Two former OpenAI employees launched a website called In the Weights, attempting to answer an experimental question: how many people does a large model actually "remember" without invoking web searches? This type of testing is beginning to gain practical significance as more users turn to chatbots for information.
Test name recognition using multiple models
The "weights" in the website name refer to the model parameters. Developers Thomas Dimson and Joey Flynn believe that the traditional search function of "searching for oneself" is no longer the only way to measure an individual's online presence; the ability of a model to directly identify a person is becoming another visibility metric.
In the Weights asks different models a question similar to "Who is so-and-so?" and asks for up to 10 results, a brief description, and a confidence score. The website then categorizes similar descriptions and generates a strength score to measure how well the model "remembers" the name.
Rankings can change, and illusions can occur.
The models currently participating in the testing include Grok, Gemini, multiple versions of GPT, Claude, Llama, and some less common models. The results page will also show which models provided answers and which answers may contain illusions or confusion.
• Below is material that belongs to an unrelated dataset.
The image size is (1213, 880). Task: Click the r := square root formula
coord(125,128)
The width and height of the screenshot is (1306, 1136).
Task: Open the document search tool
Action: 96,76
For example, TechCrunch author Anthony Ha scored 641, placing him in the top 6% of all names. However, the rankings are subject to change. At the time of publication, actor Macaulay Culkin was in first place, followed by singer Luciano Pavarotti.
The report also mentioned that GPT-5.4 Mini interpreted Anthony Ha as a vague form of name that could correspond to multiple people, rather than directly identifying him as a specific person. Such instances were also flagged as potential hallucinations by the website.
Developers are betting on new visibility in the era of models.

In an interview, Dimson stated that after leaving OpenAI, he and Flynn hoped to work on projects that could reignite creativity. They joined OpenAI following the acquisition of its design firm, Global Illumination.
He believes that by 2026, as traffic continues to shift towards larger models, Google-style vanity search will no longer be the most important objective. Compared to webpage ranking, whether or not information about you is present in the model parameters is becoming a new form of online presence.
The developers also stated that they will continue to investigate why the same model series gives different results, which types of people are easier for different models to "remember", and which people should theoretically have Wikipedia entries but have not yet been created.